From Idea to Itinerary
What began as a dream slowly turned into a project. Mum would mention it here and there, in passing, often with a spark in her eye, “Imagine if we really did it?”. Over time, the group grew clearer: a handful of friends in their 60s, most of them long-time travellers, all of whom had already been to Italy before.

They weren’t interested in ticking off landmarks or repeating what they’d done ten or twenty years earlier. They wanted something else. Something slower. Something that gave them time to breathe between meals, to settle into the rhythm of local life, to share good wine and better conversation without watching the clock.
As the planner, my goal became clear: find a way to design a trip that felt fresh for seasoned travellers. A balance of independence and ease. Experiences that weren’t polished for tourists but still comfortable and considered.
Eventually, I proposed a two-part journey: a few days in Florence to ease into the trip, followed by a stretch in the countryside at a family-run agriturismo. Then we'd head south to explore a lesser-known region: Puglia. I prepared a full itinerary, looked up local market days, checked which wineries welcomed visitors, and gathered photos to help the group picture what the trip could look like.
To my surprise, they didn’t just agree, they were excited. The idea had officially taken root.
Life at the Agriturismo
After a few beautiful days in Florence (more on that another time), we drove out into the Tuscan hills to a small, family-run agriturismo that would be our base.

It was the kind of place you settle into easily. Nothing fancy, but full of warmth and run by a local family who welcomed us like old friends. The pace slowed instantly. Each morning began with espresso in the courtyard, followed by day trips to nearby hill towns, long lunches, and countryside drives that turned into detours and discoveries.
Evenings were the heart of it all. We’d return to the farm stay, dusty and happy, and gather around the outdoor table. Some nights we cooked together with ingredients from the market; other nights we drank wine while someone else took a turn in the kitchen. One evening, we ate at the agriturismo’s small restaurant, where the family served us a meal that captured the beauty of local simplicity — hand-shaped pasta, garden herbs, olive oil from their grove. We finished with their own vin santo and cantucci, sweet and crumbling. The conversations stretched for hours. We weren’t rushing anywhere.

One afternoon we visited a vineyard in Chianti that had been run by the same family for generations. We tasted wines in amongst the vineyard, heard stories passed down over centuries, and watched the sun turn the hills golden. It became one of our favourite moments of the trip.
The beauty of the agriturismo stay wasn’t just the scenery, it was the ease.
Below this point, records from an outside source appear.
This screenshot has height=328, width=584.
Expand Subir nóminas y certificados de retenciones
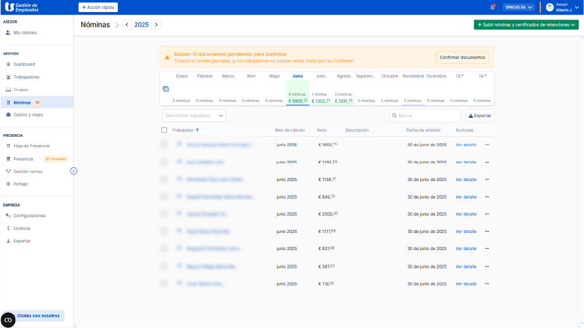[x=526, y=25]
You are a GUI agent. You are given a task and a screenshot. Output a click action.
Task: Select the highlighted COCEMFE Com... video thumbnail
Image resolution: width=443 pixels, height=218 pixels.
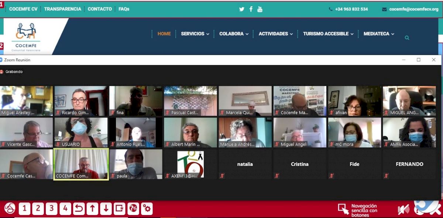point(81,164)
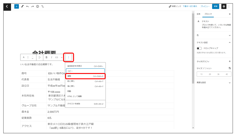The width and height of the screenshot is (235, 136).
Task: Expand the 高度な設定 section
Action: [x=229, y=82]
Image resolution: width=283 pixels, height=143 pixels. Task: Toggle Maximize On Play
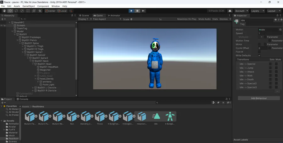186,19
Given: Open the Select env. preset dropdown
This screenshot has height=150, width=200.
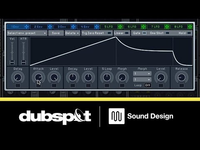Looking at the screenshot, I should 27,33.
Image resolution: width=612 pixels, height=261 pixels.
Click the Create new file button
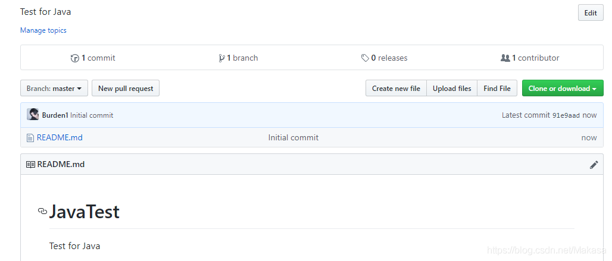pos(396,89)
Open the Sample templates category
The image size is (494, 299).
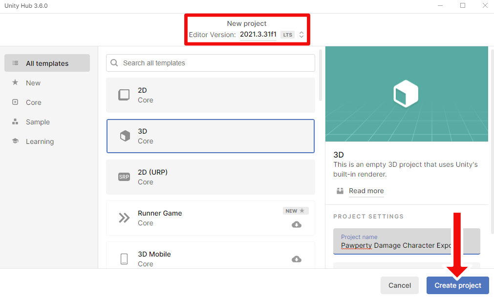(x=38, y=122)
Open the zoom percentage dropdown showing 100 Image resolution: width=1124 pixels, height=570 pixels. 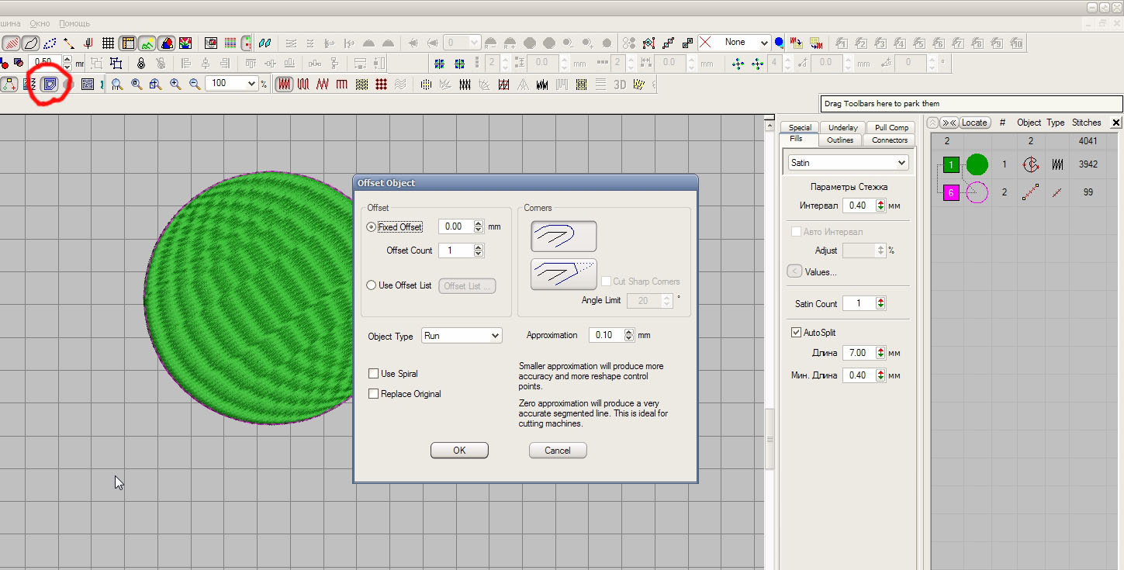pos(251,84)
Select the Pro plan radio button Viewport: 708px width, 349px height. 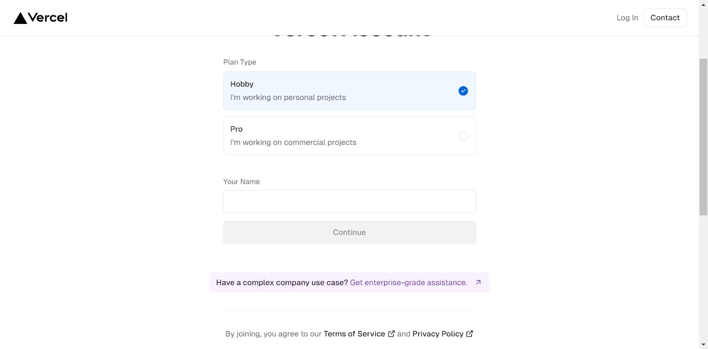click(x=463, y=136)

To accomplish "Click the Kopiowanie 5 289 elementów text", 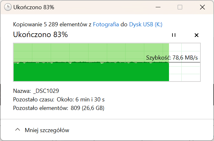I will pos(51,24).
No constant packing, no hotel check-outs, no keeping pace with a rigid itinerary. It was the kind of travel that gives you space to feel where you are. The kind of travel I’d been craving without knowing it.
Our time in Tuscany was more than a visit, it was a slow unfolding of quiet moments, shared stories, and simple pleasures. From the golden hills to the vineyard tastings, and those long evenings at the agriturismo, it reminded us why travel is best savored, not rushed. Next, we headed south to Puglia, a place just as rich in history and heart, but with its own rhythm and surprises. Our adventure continued in Puglia; a land of sunlit coasts, ancient towns, and unforgettable moments.